Minggu, 05 Juni 2011

Pancasila di Zaman Edan

Membaca opini Kompas Cetak Rabu, 1 Juni 2011 di halaman 6 yang berjudul pancasila di zaman edan, membuat saya bersedih hati. Tulisan pak Daoed Joesoef, Mantan menteri pendidikan dan kebudayaan ini begitu menarik hati saya untuk membuat sebuah tulisan baru. Sebuah tulisan dari sisi profesi saya sebagai salah seorang guru. Semoga segenap orang Indonesia punya pemahaman lebih baik mengenai Pancasila sebagai manual bangsa dan berpartisipasi aktif untuk memajukan negeri ini.

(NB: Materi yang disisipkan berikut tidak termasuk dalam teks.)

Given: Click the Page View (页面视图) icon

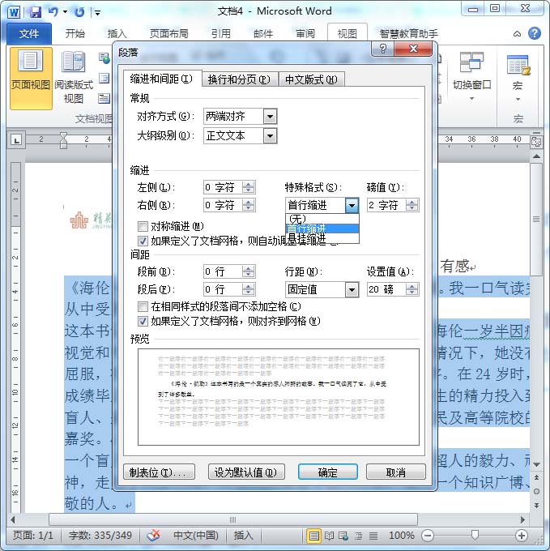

Pancasila yang kita kenal saat ini nampaknya sudah menjauh dalam kehidupan nyata kita. Para guru di sekolah harus berupaya kembali menanamkan nilai-nilai luhur itu dalam pembelajarannya. Pancasila yang selalu dibacakan di saat upacara bendera semoga menyatu dalam alam bawah sadar kita. Sehingga tindak tanduk kita sebagai warga negara yang baik akan selalu bersentuhan dengan pancasila sebagai dasar negara. Revitalisasi pancasila jelas sangat diperlukan agar bangsa ini kembali menjadi bangsa yang berbudaya dan beradab.

Terjadinya KKN, kekerasan, kemiskinan, penegakan hukum yang belum berkeadilan adalah bukti nyata bahwa pancasila belum menyatu dalam alam bawah sadar kita. Banyaknya koruptor yang lari ke luar negeri menunjukkan betapa lemahnya penegakkan hukum di negeri ini. Kasus Nazarudin menjadi bukti bahwa pancasila masih disandera oleh pejabat negara.

Sebagai seorang pendidik tentu saya tak tinggal diam. Kami para guru terus berusaha agar pancasila masuk ke relung hati siswa yang terdalam. Ketuhanan yang Maha Esa harus benar-benar terjadi dari keberagaman keagamaan di negeri ini. Orang yang ber-Tuhan seharusnya tak berani melakukan korupsi. Sebab korupsi itu sangat bertentangan dengan ajaran agama apapun. Tapi kenapa banyak pejabat yang melakukannya?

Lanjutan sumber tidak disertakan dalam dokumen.